▶ [Extract provided]:
.....

Nickell served as a Baptist lay leader throughout the years while living in Lubbock, Texas, and the Kansas City area. A former pastor remembered him as an “exemplary churchman, who loved the church in spite of its many flaws” and “a load-bearing leader who blessed the church with his wisdom and wit.”
“Jimmy was a stellar friend, an honest-to-the-bone, West Texas kind of friend,” said Keith Herron, a former Cooperative Baptist Fellowship moderator who was Nickell’s pastor at Holmeswood Baptist Church in Kansas City, Missouri. “He was honest, deeply pragmatic, and hilarious. He loved a good story and he relished life as the gift that it is. Almost every good friend I’ve had over the years has also been one of Jimmy’s friends and all have been deeply affected by his sudden death.”
Both Jimmy and Kaye Nickell served as deacons at Holmeswood, and at their current church, Second Baptist Church in Liberty, Missouri, where they were members in the late 1970s and 1980s before moving out of state and rejoined in recent years.

.....

▶ [Given information]:

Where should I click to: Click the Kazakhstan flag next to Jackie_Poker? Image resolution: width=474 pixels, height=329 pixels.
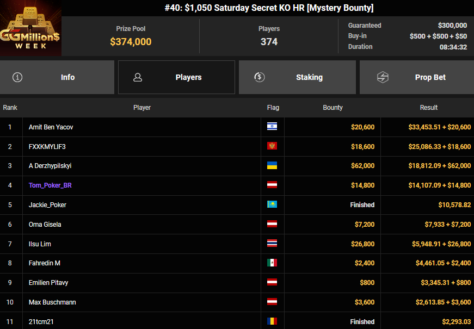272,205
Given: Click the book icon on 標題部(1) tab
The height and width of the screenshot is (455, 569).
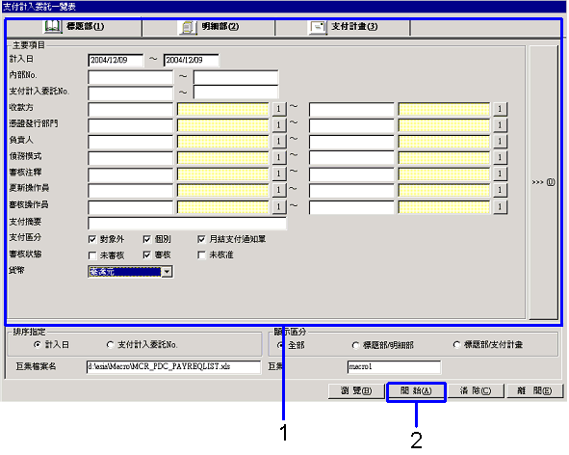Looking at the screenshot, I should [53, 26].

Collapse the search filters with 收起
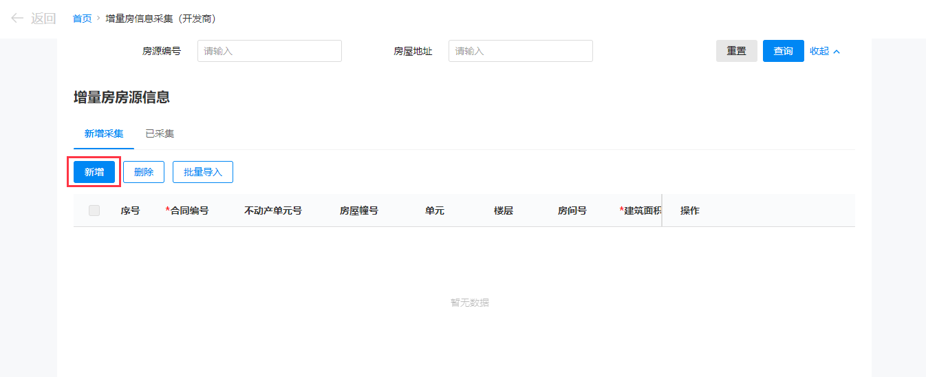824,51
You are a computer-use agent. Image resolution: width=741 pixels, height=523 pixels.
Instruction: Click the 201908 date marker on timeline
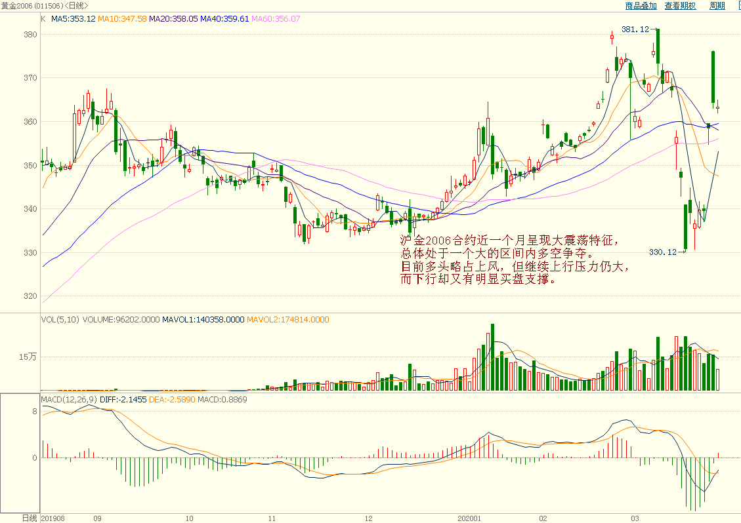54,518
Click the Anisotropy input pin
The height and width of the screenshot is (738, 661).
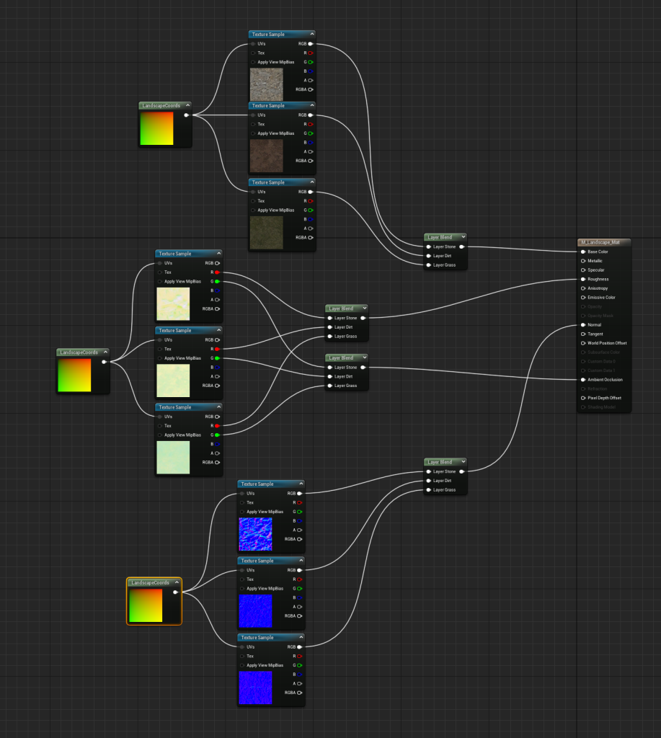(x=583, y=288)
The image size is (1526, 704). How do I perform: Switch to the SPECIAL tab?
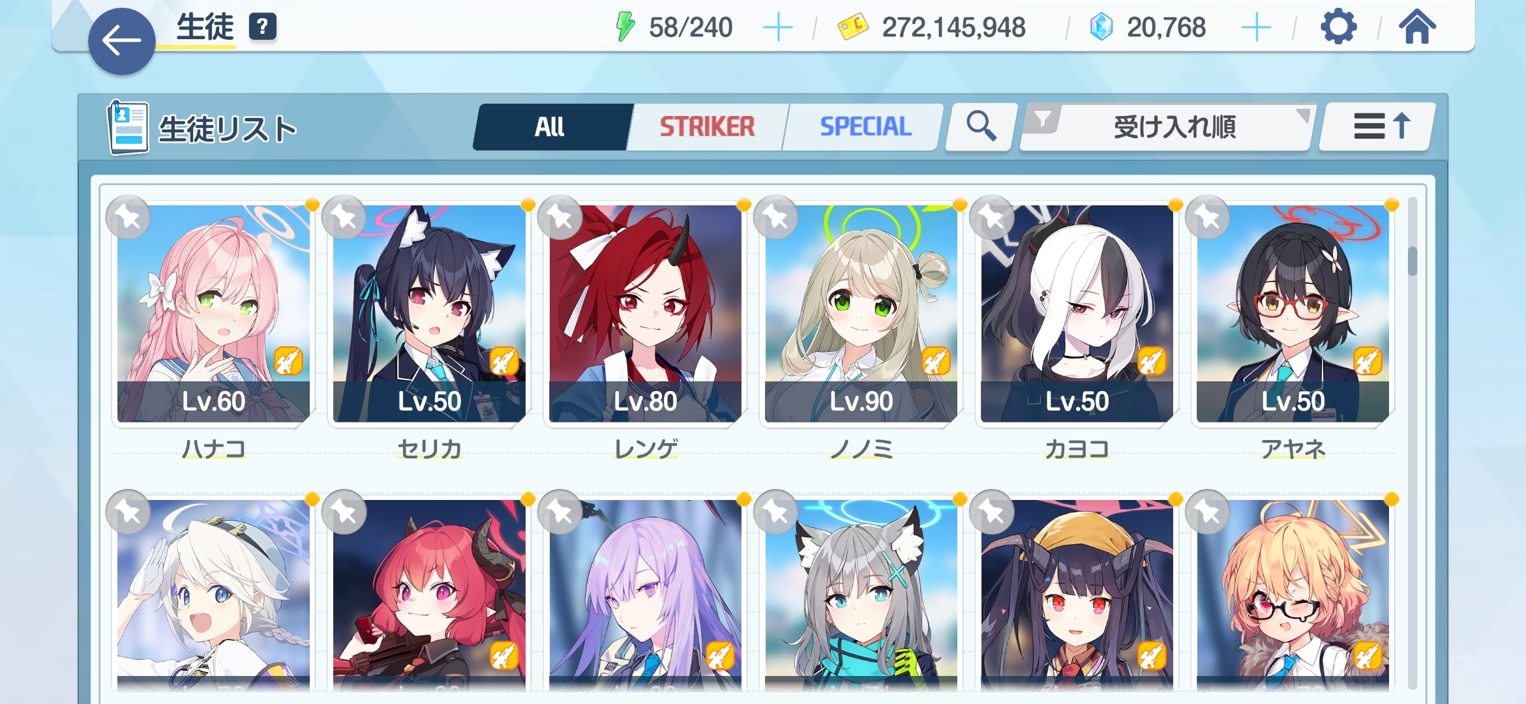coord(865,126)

.....

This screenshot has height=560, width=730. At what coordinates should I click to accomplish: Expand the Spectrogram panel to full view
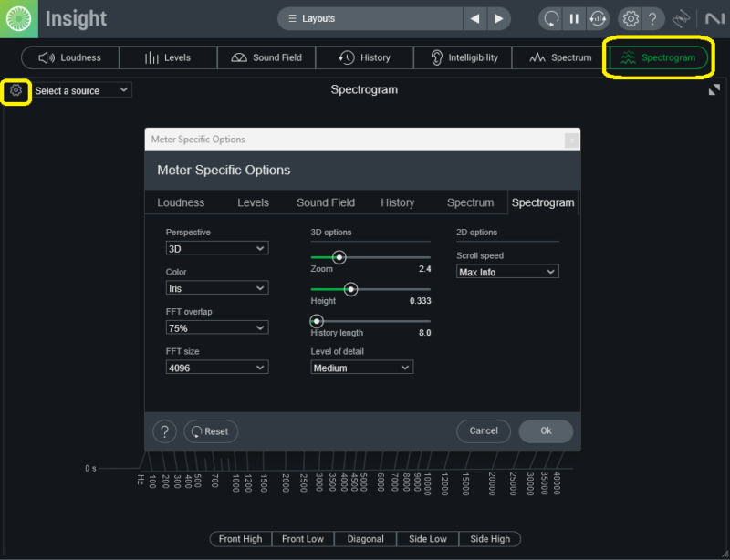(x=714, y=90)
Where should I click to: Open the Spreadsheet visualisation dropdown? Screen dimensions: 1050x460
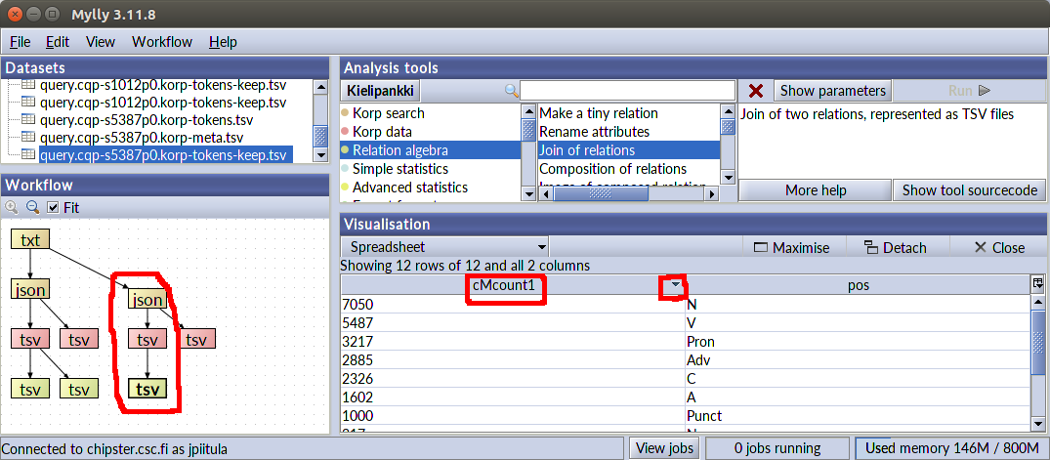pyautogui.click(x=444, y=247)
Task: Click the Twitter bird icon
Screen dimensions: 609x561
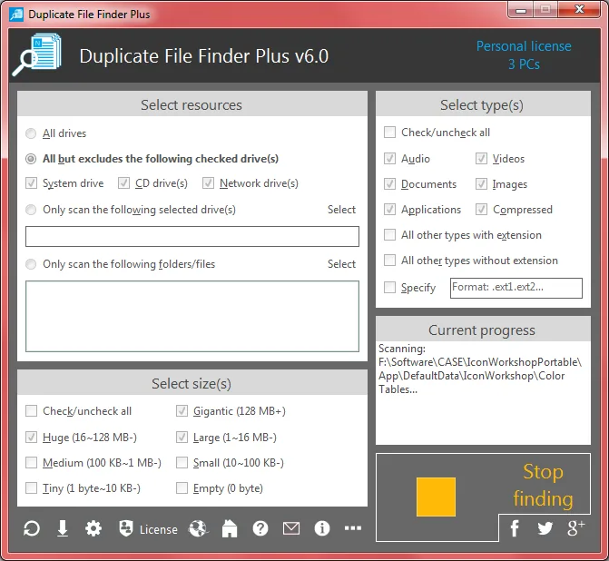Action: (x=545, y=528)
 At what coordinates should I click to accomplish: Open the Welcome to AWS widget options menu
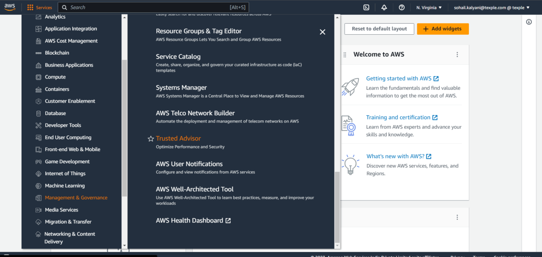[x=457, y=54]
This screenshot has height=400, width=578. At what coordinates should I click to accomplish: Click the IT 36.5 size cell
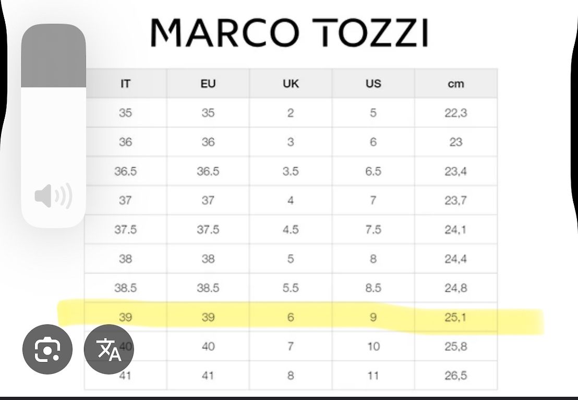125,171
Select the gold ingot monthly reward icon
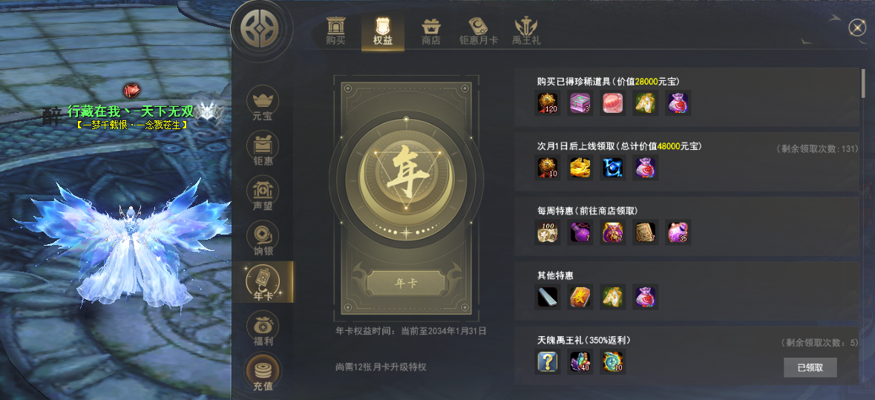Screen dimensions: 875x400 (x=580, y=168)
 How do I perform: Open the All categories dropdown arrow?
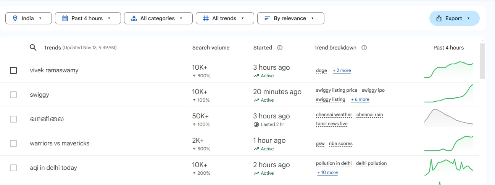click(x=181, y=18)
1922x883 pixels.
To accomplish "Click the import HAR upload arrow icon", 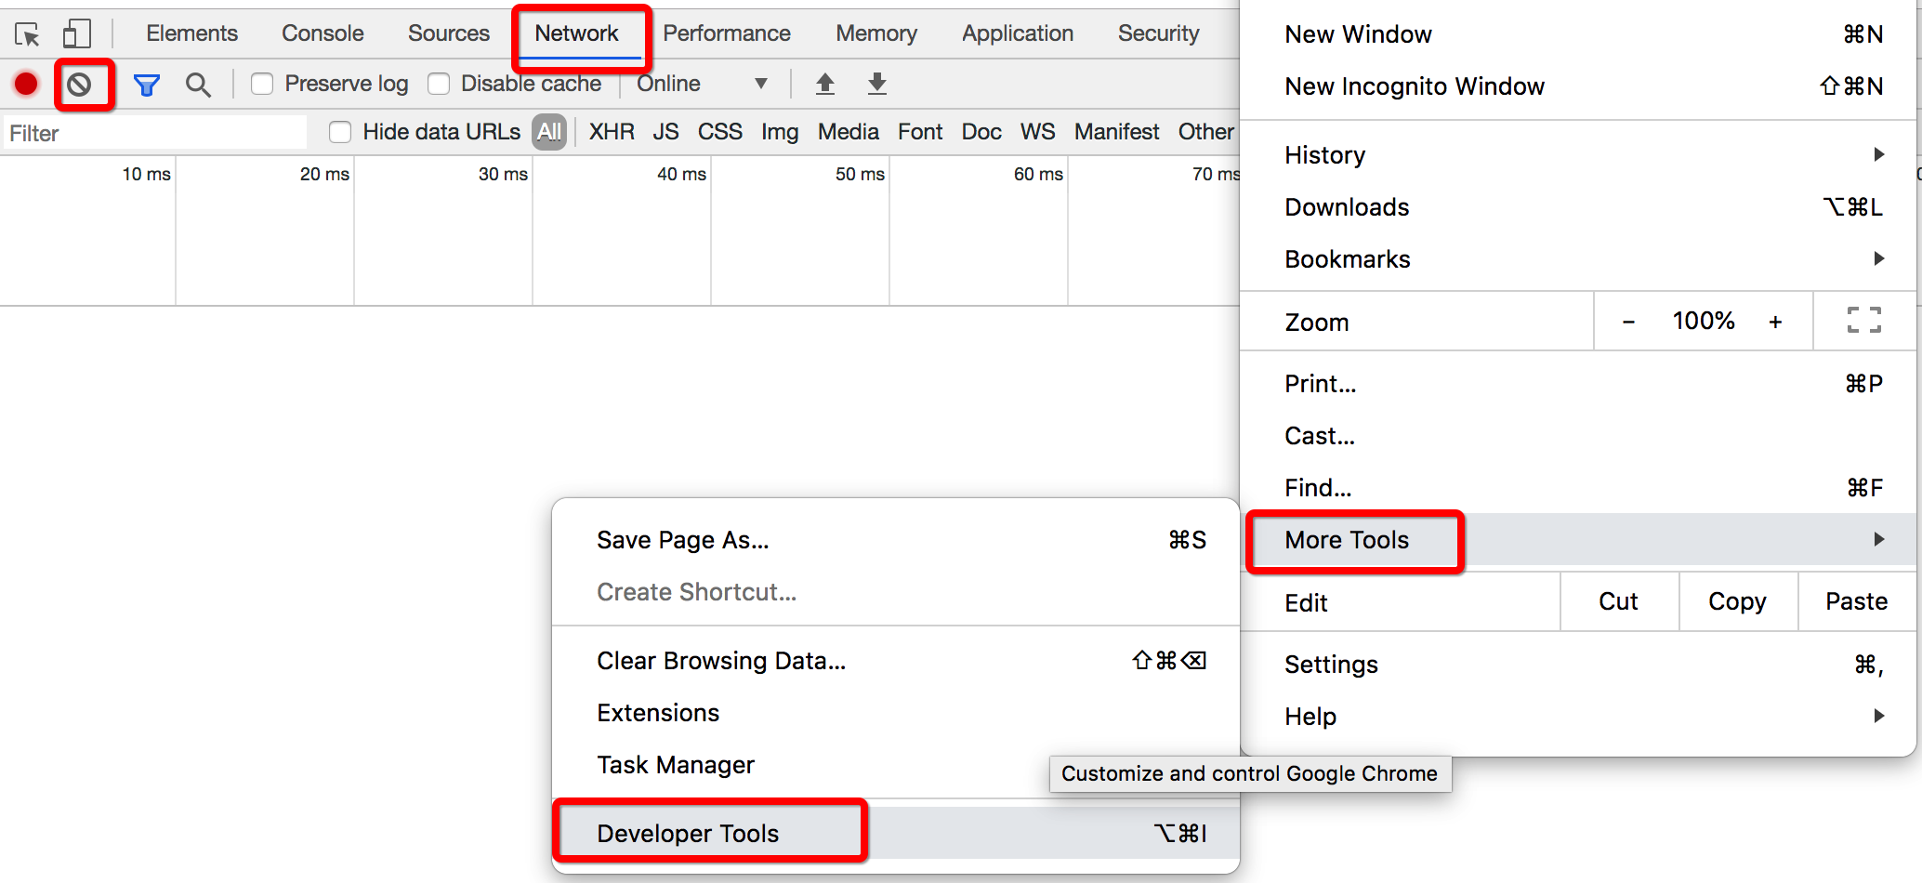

.....

▶ [About this task]: Copy out the entire passage about Jimmy Nickell word for word. The data has no connection to the passage about Jimmy Nickell.

▶ [Solution to this exercise]:
Nickell served as a Baptist lay leader throughout the years while living in Lubbock, Texas, and the Kansas City area. A former pastor remembered him as an “exemplary churchman, who loved the church in spite of its many flaws” and “a load-bearing leader who blessed the church with his wisdom and wit.”
“Jimmy was a stellar friend, an honest-to-the-bone, West Texas kind of friend,” said Keith Herron, a former Cooperative Baptist Fellowship moderator who was Nickell’s pastor at Holmeswood Baptist Church in Kansas City, Missouri. “He was honest, deeply pragmatic, and hilarious. He loved a good story and he relished life as the gift that it is. Almost every good friend I’ve had over the years has also been one of Jimmy’s friends and all have been deeply affected by his sudden death.”
Both Jimmy and Kaye Nickell served as deacons at Holmeswood, and at their current church, Second Baptist Church in Liberty, Missouri, where they were members in the late 1970s and 1980s before moving out of state and rejoined in recent years.